Para atender à expansão de crédito e à demanda por imóveis é necessário que os cartórios do País se modernizem. Este é o parecer do sócio da Tendências Consultoria e ex-presidente do Banco Central, Gustavo Loyola, que participou do estudo encomendado pelo Instituto de Registro Imobiliário do Brasil (Irib) para traçar um panorama completo dos cartórios brasileiros.
“O número de transações imobiliárias vai crescer muito nos próximos anos, e o peso do programa Minha Casa, Minha Vida, do governo federal e voltado a habitações populares, é grande nesse cenário”, diz Loyola. “Os empresários do setor estão animados e as perspectivas são muito boas. Entretanto, se não houver uma estrutura cartorial à altura, o tempo de conclusão dessas transações se tornará maior, o que prejudicará o mercado”, diz o consultor.
Desafios
Segundo Loyola, informatização, padronização e integração de tecnologias entre os cartórios é um desafio atual. “Não tem mais sentido o uso de papel para a emissão de documentos, assim como sua transmissão, especialmente em cidades como São Paulo, onde os deslocamentos físicos são cada vez mais difíceis”, diz o consultor Loyola.
Atualmente, a legislação ainda determina que o documento-papel seja produzido nos cartórios. Mas isso vai mudar em 2014. “A partir de então, o sistema de registros só poderá usar a via eletrônica para ter validade plena”, informa o presidente do Instituto de Registro Imobiliário do Brasil (Irib), Helvécio Castello. A entidade, que representa os oficiais de registro de imóveis do País, encomendou o estudo sobre as atividades notariais à Tendências Consultoria.
Legislação
Promulgada em julho deste ano, a lei federal 11.977 dispõe sobre o programa Minha Casa, Minha Vida, e também determina que os cartórios de imóveis, a partir de 2014, prestem serviços de registro exclusivamente via eletrônica.
“Ninguém vai mais precisar ir ao cartório para dar entrada em documentos nem para retirá-los, vai ser tudo online”, diz Castello. Escrituras, contratos de financiamento e compra e venda, entre outros, serão registrados por meio de um certificado digital. “Trata-se de uma ferramenta que permite assinar um documento no próprio computador”, diz o presidente do Irib. O certificado digital já é emitido, mas não possuía validade na Justiça ou para solicitar um financiamento.
Haverá maior economia de papel, de espaço e tempo.

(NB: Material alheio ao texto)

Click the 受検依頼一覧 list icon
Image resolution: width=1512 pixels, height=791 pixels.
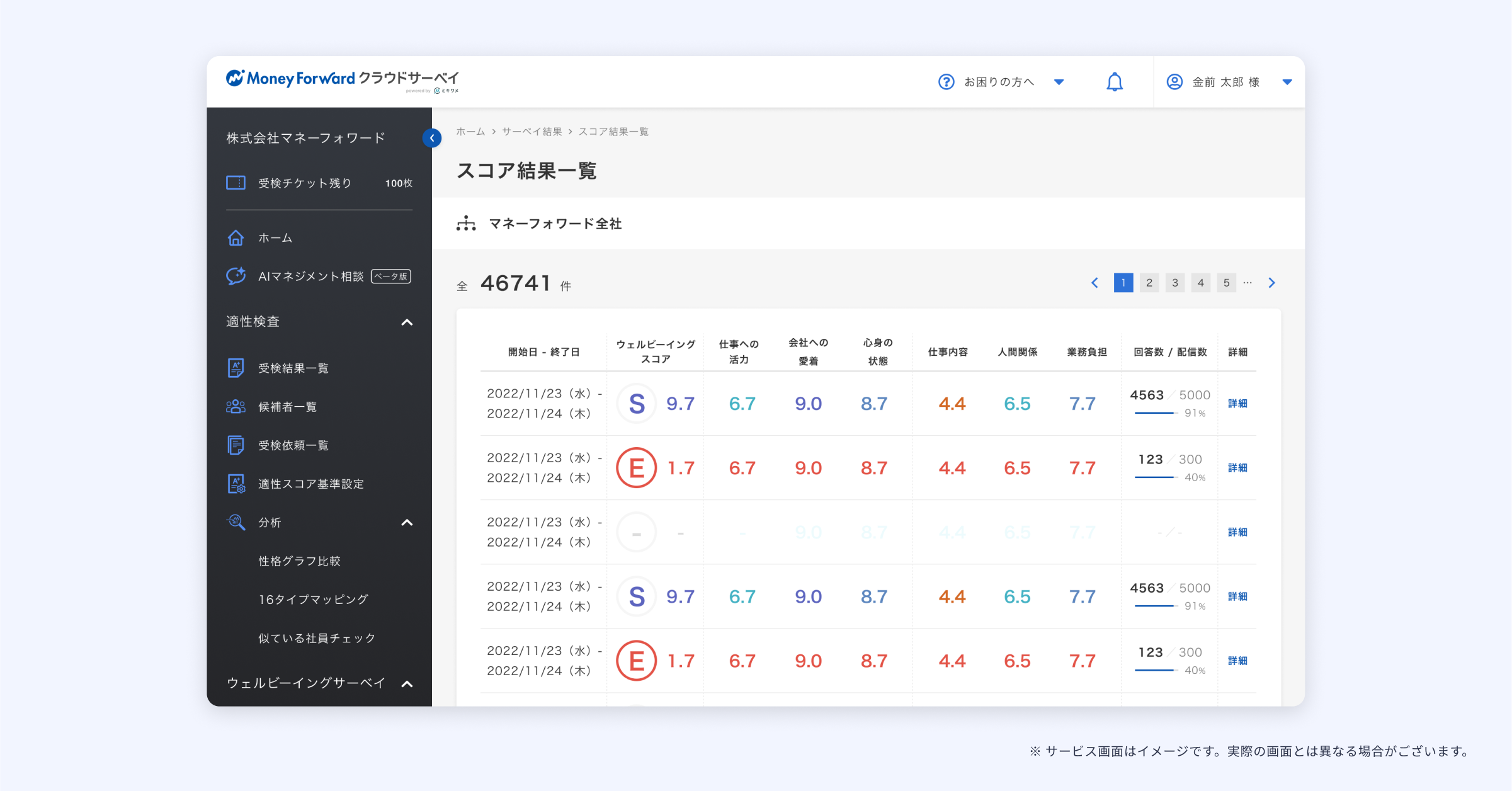pos(236,445)
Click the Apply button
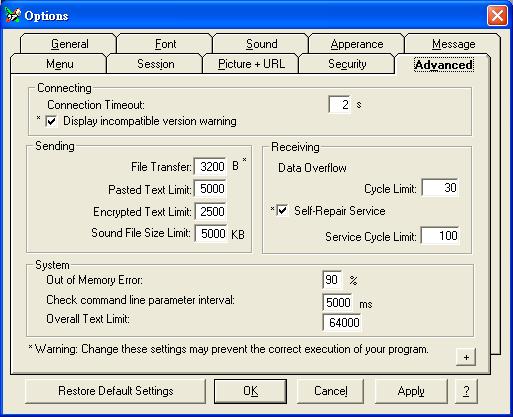Image resolution: width=513 pixels, height=417 pixels. click(411, 391)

“Além da agilidade, a informatização dos cartórios resultará no acesso às informações de maneira rápida e segura”, diz Loyola. Trâmites internos serão também online nos cartórios, segundo Castello. “Há cerca de um ano, os livros de registros de 18 cartórios de imóveis na capital vêm passando por um processo de digitalização”, explica.

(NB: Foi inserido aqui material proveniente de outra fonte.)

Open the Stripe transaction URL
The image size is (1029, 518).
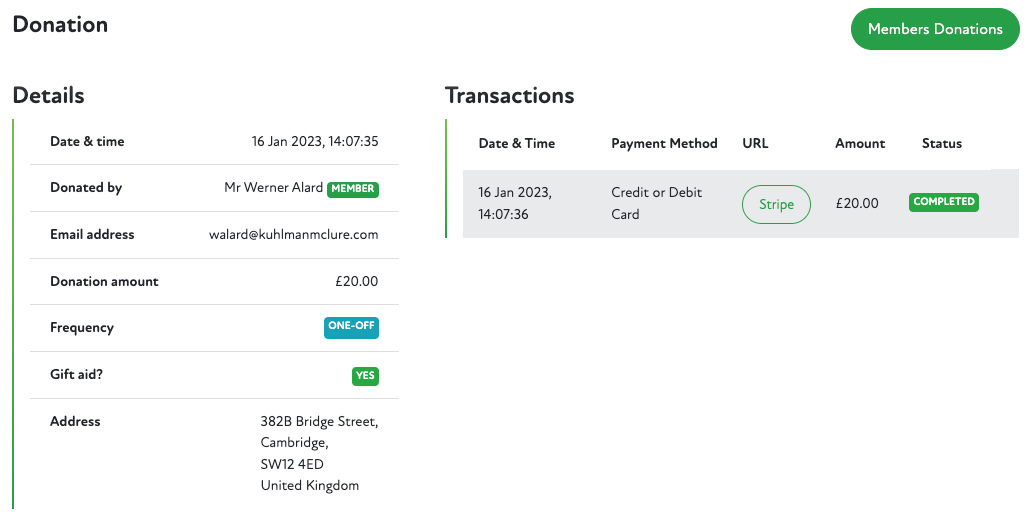point(776,204)
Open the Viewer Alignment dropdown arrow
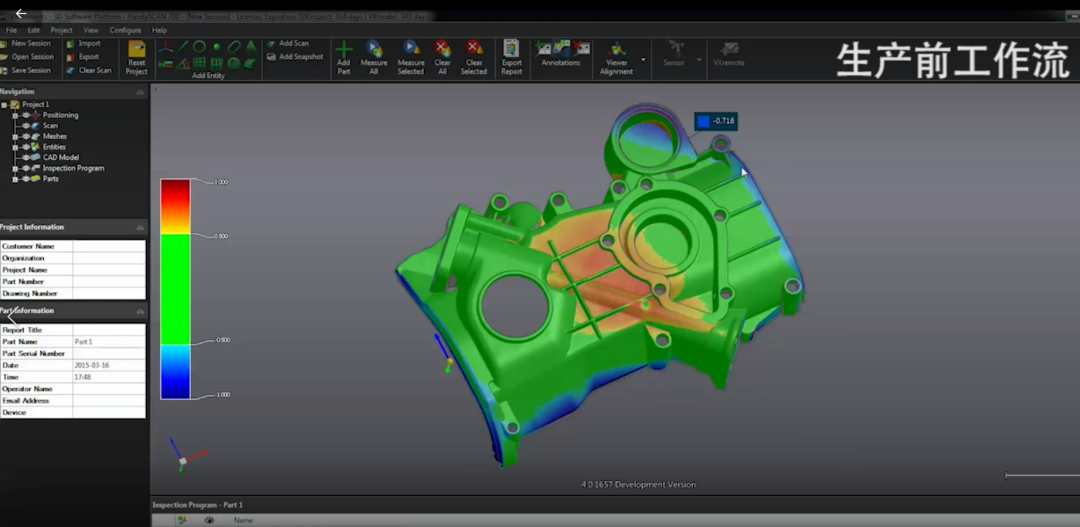The height and width of the screenshot is (527, 1080). (642, 60)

A economia de papel e espaço físico para arquivamento será outro resultado da transição tecnológica. Não há ainda definição legal, no entanto, sobre os critérios para a eliminação dos arquivos mortos. “A legislação federal ainda não tratou sobre a desmaterialização dos arquivos. Trata-se de uma discussão técnica”, informa Castello.

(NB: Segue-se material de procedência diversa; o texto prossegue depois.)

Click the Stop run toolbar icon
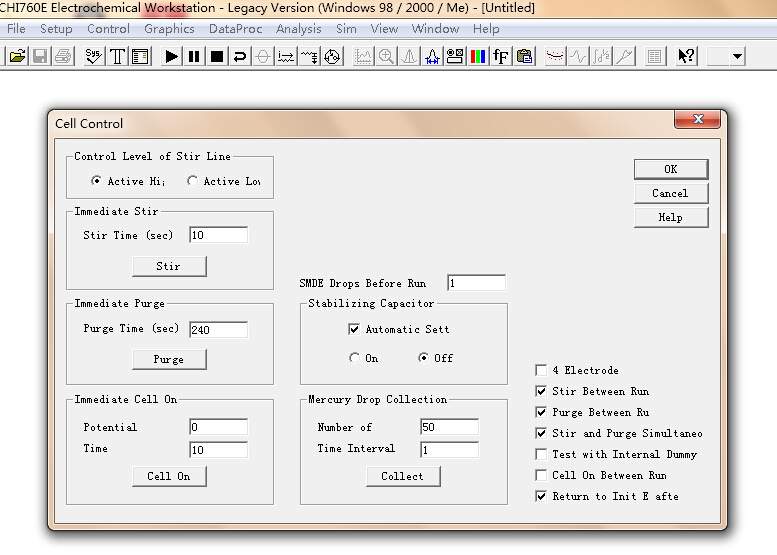This screenshot has width=777, height=555. 216,56
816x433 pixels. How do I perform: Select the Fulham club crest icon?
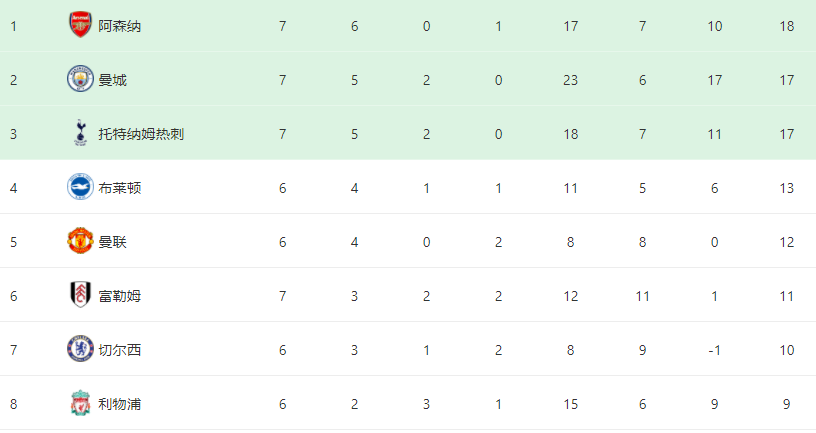coord(80,295)
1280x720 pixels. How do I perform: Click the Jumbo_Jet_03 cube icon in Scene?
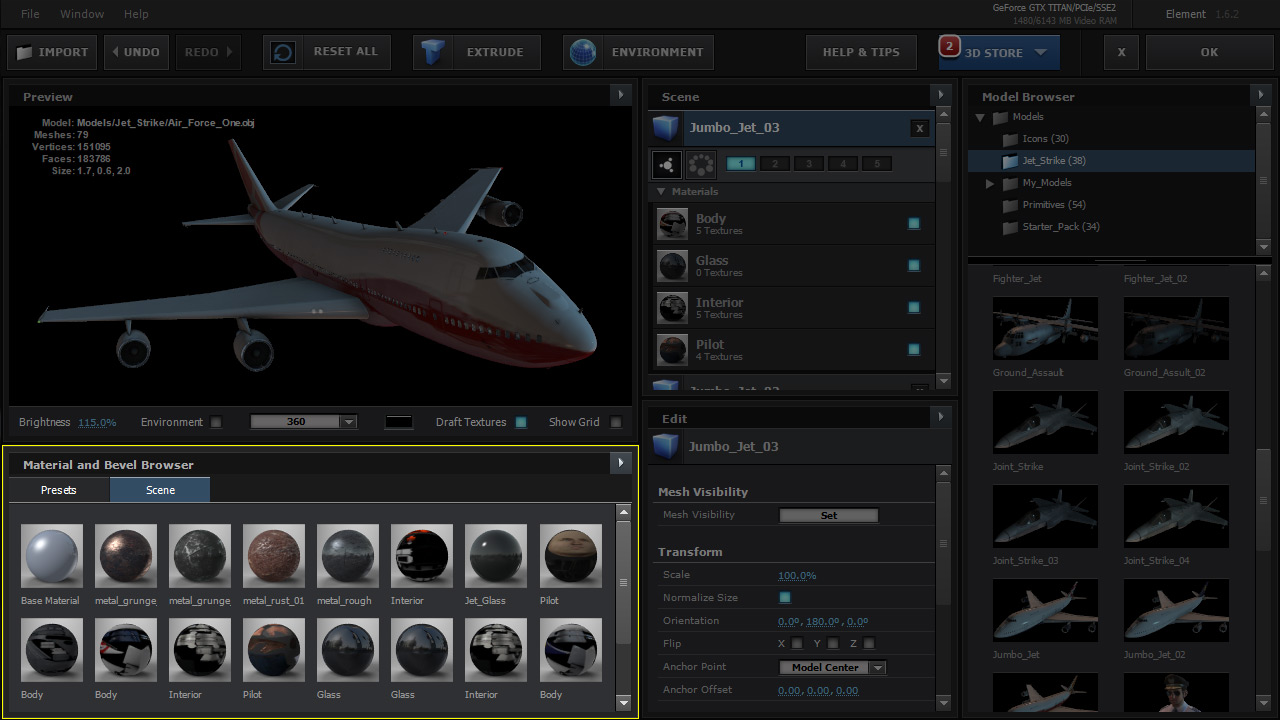pos(666,128)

No cartório do presidente do Irib, localizado em Vitória, no Espírito Santo, 1,2 milhão de documentos estão guardados em arquivos e já foram digitalizados. Apesar disso, os papéis continuarão no local até uma data incerta. “Dos 500 metros quadrados de área útil, 20% são ocupados por documentos antigos no espaço”, diz Castello.
Exemplo
Existente desde 1939, o 9ª Oficial de Registro de Imóveis, localizada na Rua Augusta, em São Paulo SP), é um dos cartórios que vêm atestando a economia de tempo na emissão de documentos com o uso da tecnologia. “A lei ainda concede 30 dias para fazer o registro de imóveis, mas já conseguimos fazê-lo em cinco dias”, diz o oficial de cartório Renato Nalini. “E a certidão da propriedade é realizada na hora, quando antes levávamos cinco dias”, continua... “A velocidade de obtenção de informações de filtrar os dados desejados é muito superior ao de pouco tempo atrás”, completa o oficial
Fonte: Jornal O Estado de São Paulo.